Железного коня она в то утро оседлала впервые. Впрочем, не оседлала. сосед усадил её в коляску.
Она сунула вдоль тесной люльки свои ревматические ноги, трость, положила на колени сумку с документами, кошельком, расчёской, носовым платочком и – всё-таки! – крошечной в полиэтиленовом пакете иконкой, оставшейся от матери, натянула колясочную искож-накидку, Сабир поправил, и они поехали.
Утро выдалось ясное, но ветреное. Молодое солнце светило ярко и с каждой минутой набирало мощь. Такое бывает в этой степи – вместе с начинающейся жарой всё сильнее поднимался ветер. Защитных стёкол на мотоцикле не было. Сабир, как мотогонщик, надел дорожные очки, баба Катя зажмурилась и прикрыла глаза ладонью. Память рисовала ей картины юности, как они с отцом тряслись по этой вот дороге в райцентр на телеге, запряжённой смирной и пятнистой, как корова, конягой за какими-то удобрениями для колхозной пашни, которая раскинулась на другой от их дома стороне деревни, за церковью и клубом. Также трясло, также жарило солнце, и напирал ветер.

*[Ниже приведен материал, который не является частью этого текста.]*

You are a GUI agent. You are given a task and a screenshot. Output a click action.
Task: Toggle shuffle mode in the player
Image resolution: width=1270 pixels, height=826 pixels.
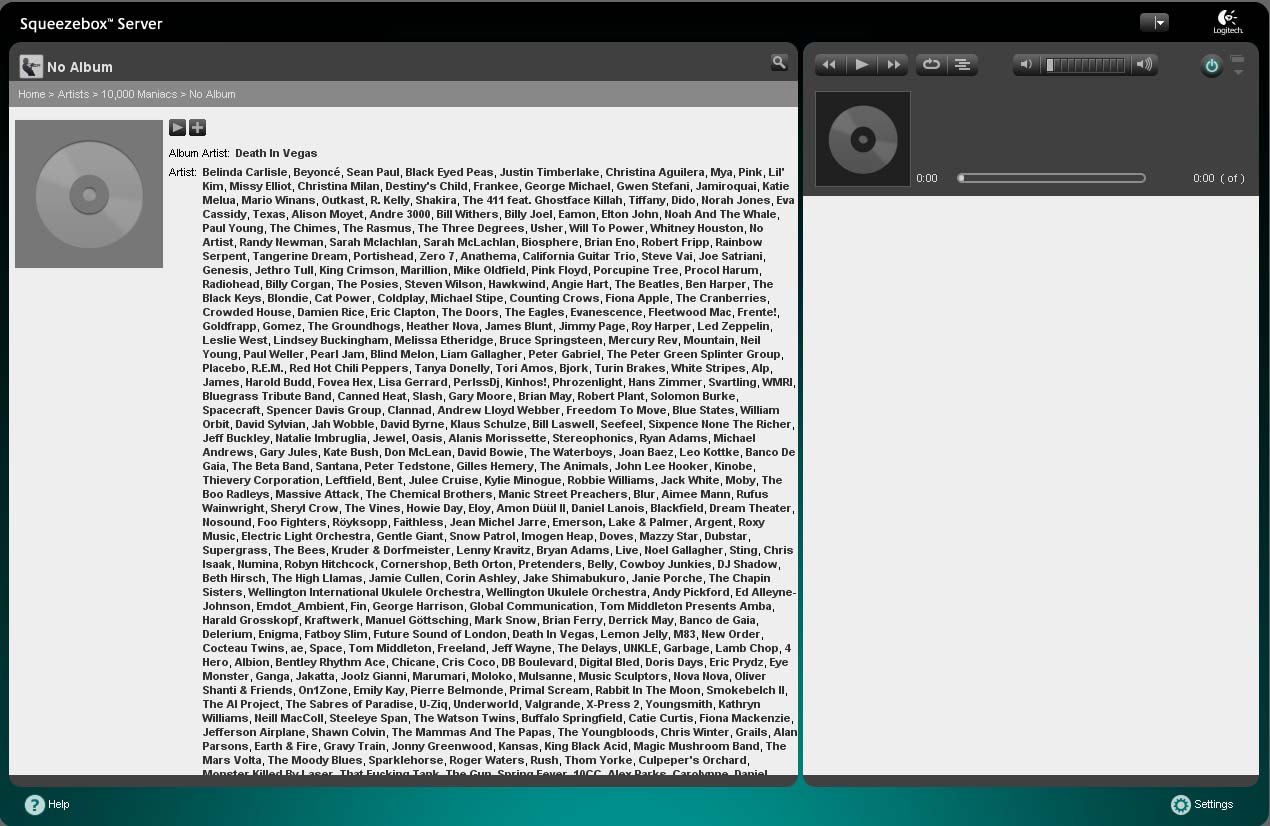click(x=962, y=65)
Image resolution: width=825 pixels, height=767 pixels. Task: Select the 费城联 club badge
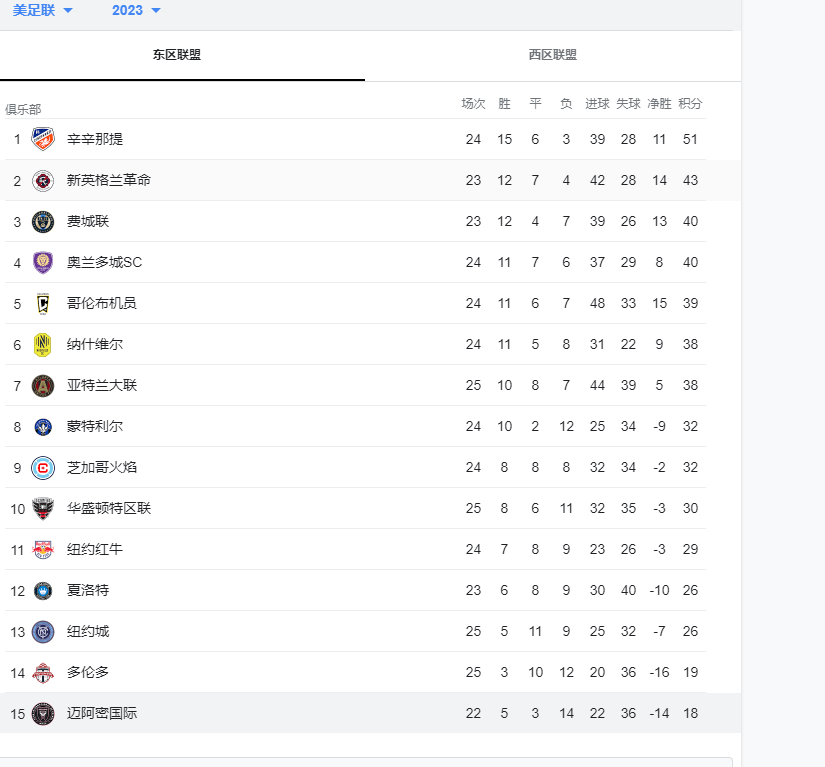click(43, 221)
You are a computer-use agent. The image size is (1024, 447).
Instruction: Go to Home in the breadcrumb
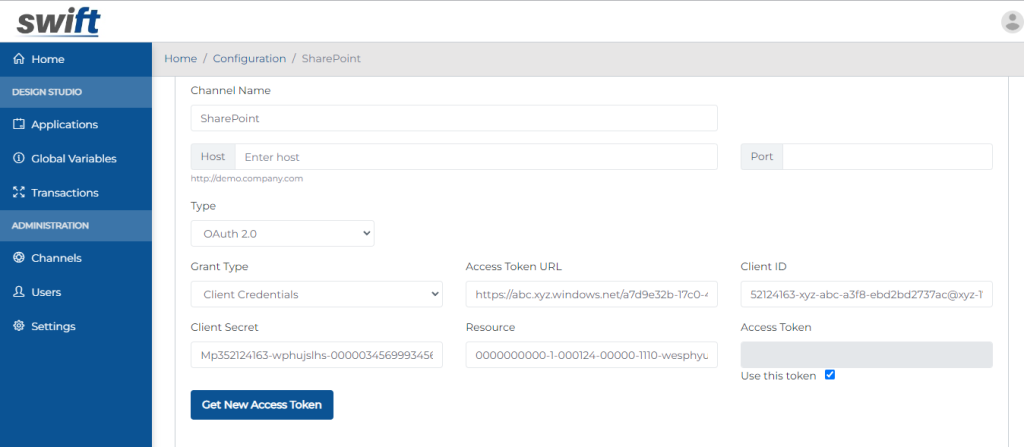click(180, 58)
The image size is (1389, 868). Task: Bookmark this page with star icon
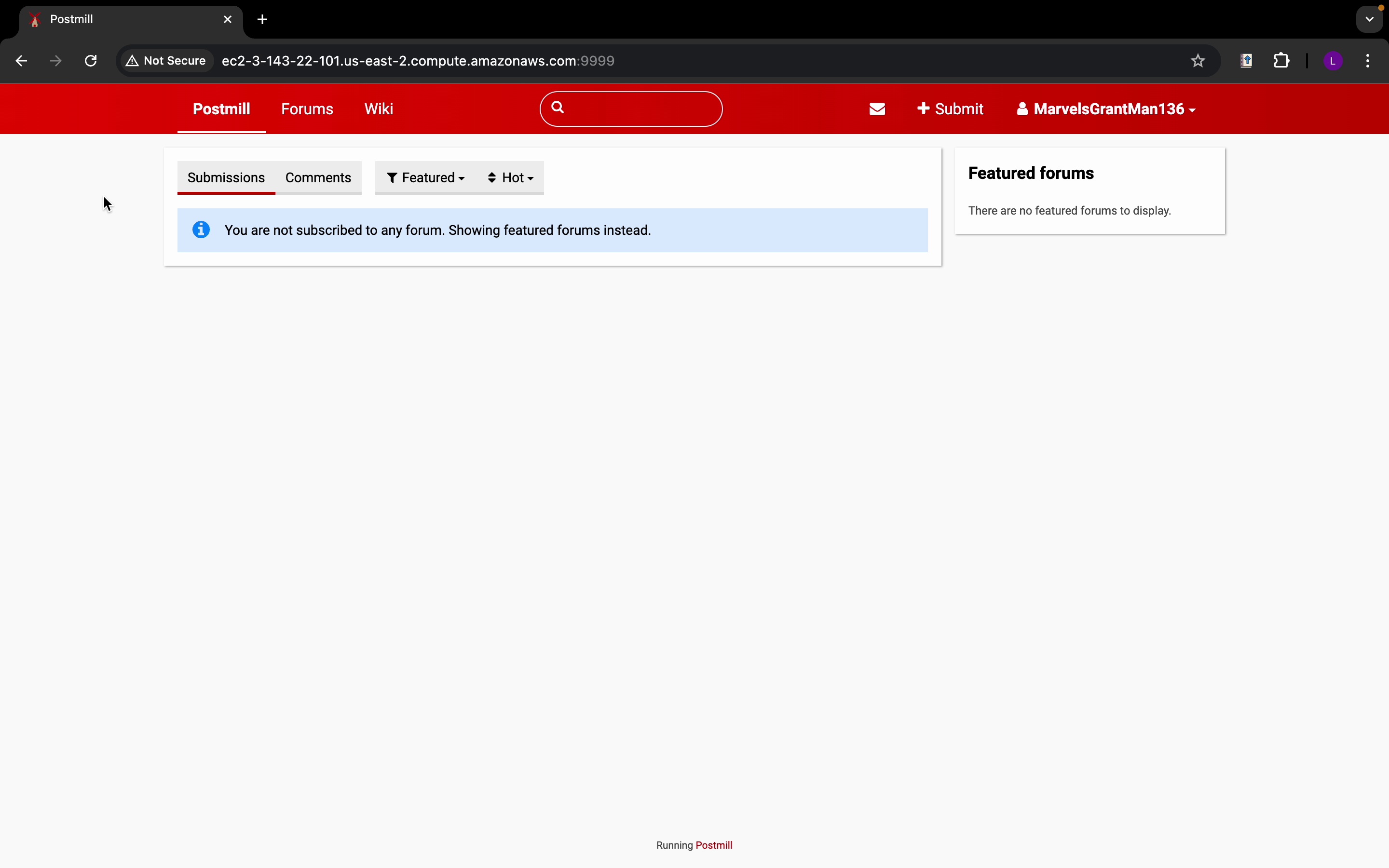pos(1198,61)
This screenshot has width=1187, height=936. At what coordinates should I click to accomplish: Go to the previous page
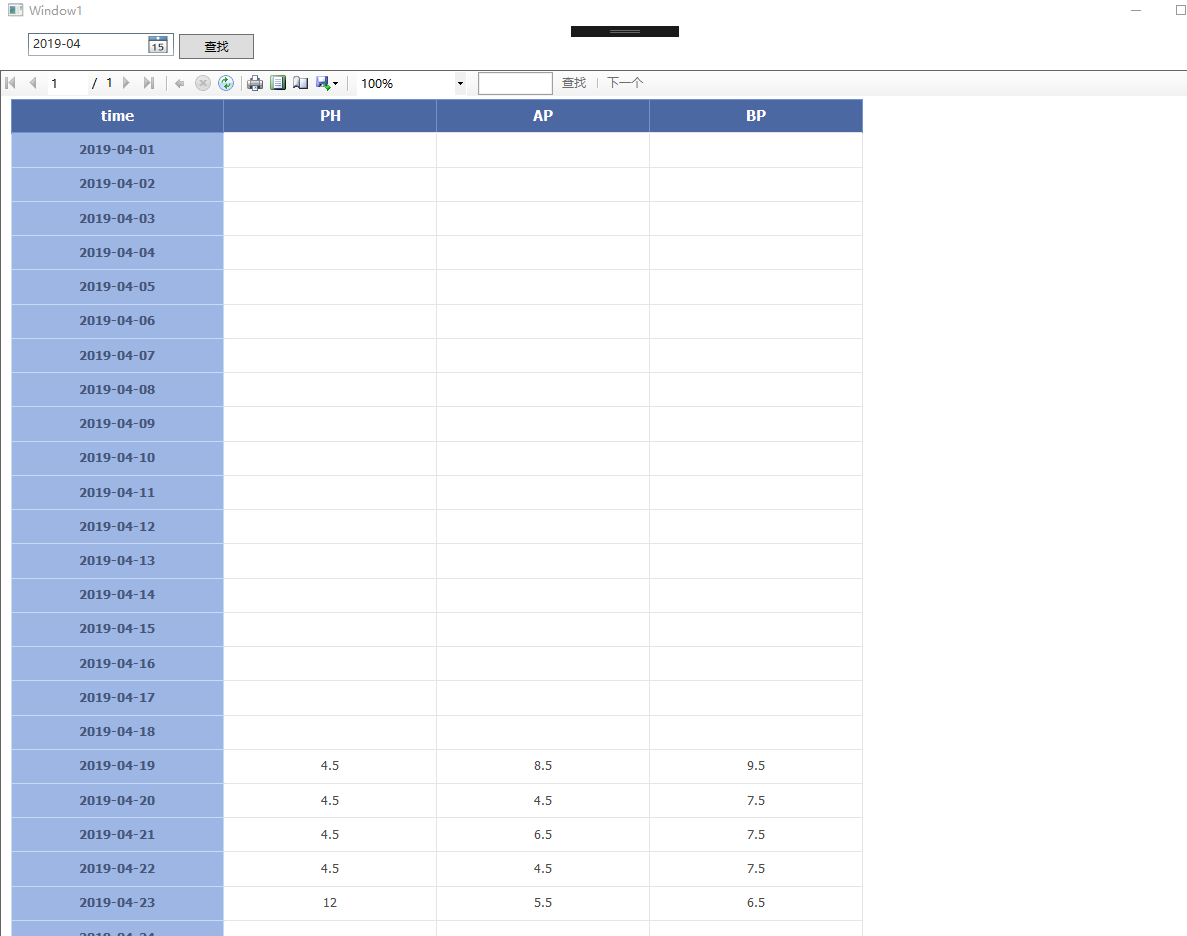pos(33,83)
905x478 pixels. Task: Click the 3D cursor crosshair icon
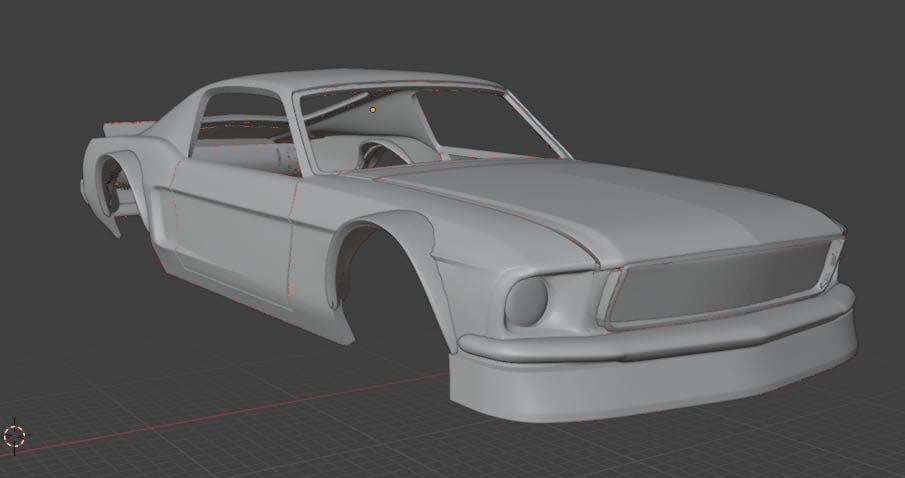point(15,435)
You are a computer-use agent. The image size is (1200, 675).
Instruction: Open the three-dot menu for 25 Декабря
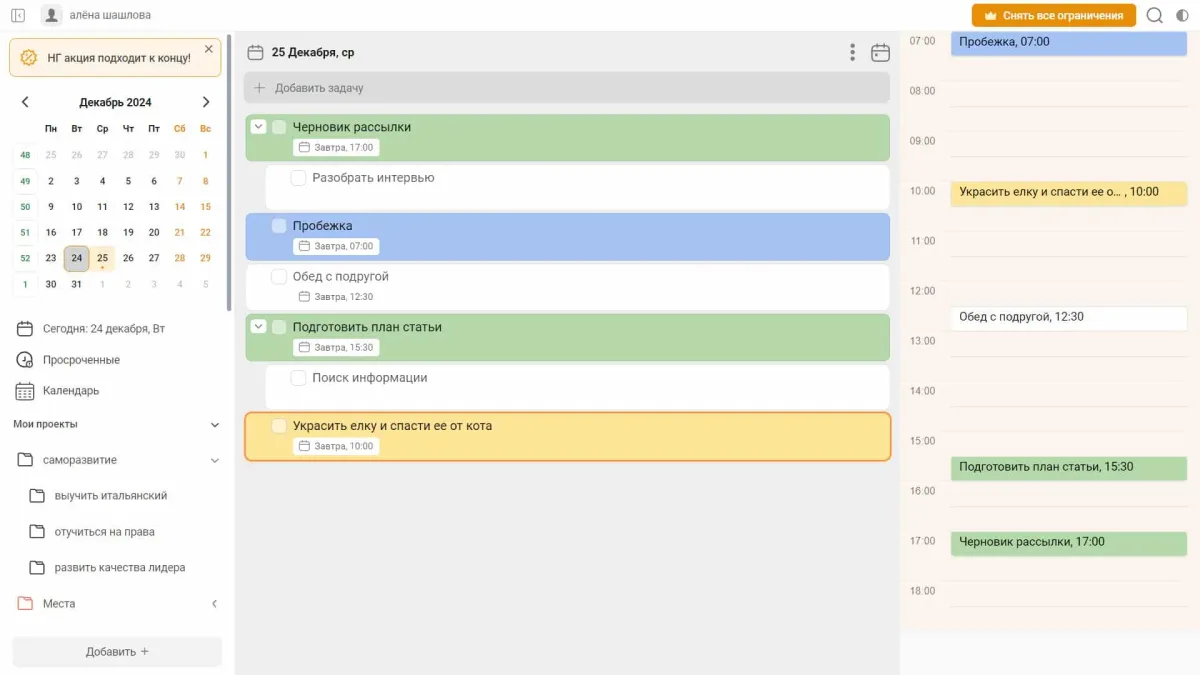(x=852, y=52)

Частенько отправлялась она в степь и с матерью. Блуждали вне троп и дорог, собирая лечебные корешки, травы – полынь, ковыль, девясил… Дома провяливали, просушивали в тени, затем обрабатывали… Аптечными лекарствами сроду не пользовались.
Здесь, в пушистых ковылях, восьмиклассница Катя в первый раз поцеловалась. С однокашником – будущим мужем своим. Да уж, поцеловалась! – ткнулись друг в дружку носами, подбородками, вот и всё. А потом бегали, догоняясь, до самой одури. И не было границ ни степи, ни жизни. Раздолье, красота! У каждого ведь своя родина. Кто Волгой-матушкой хвалится, кто тайгой, кто морем, а у неё – степь, которая давным-давно быльём да новым ковылём поросла.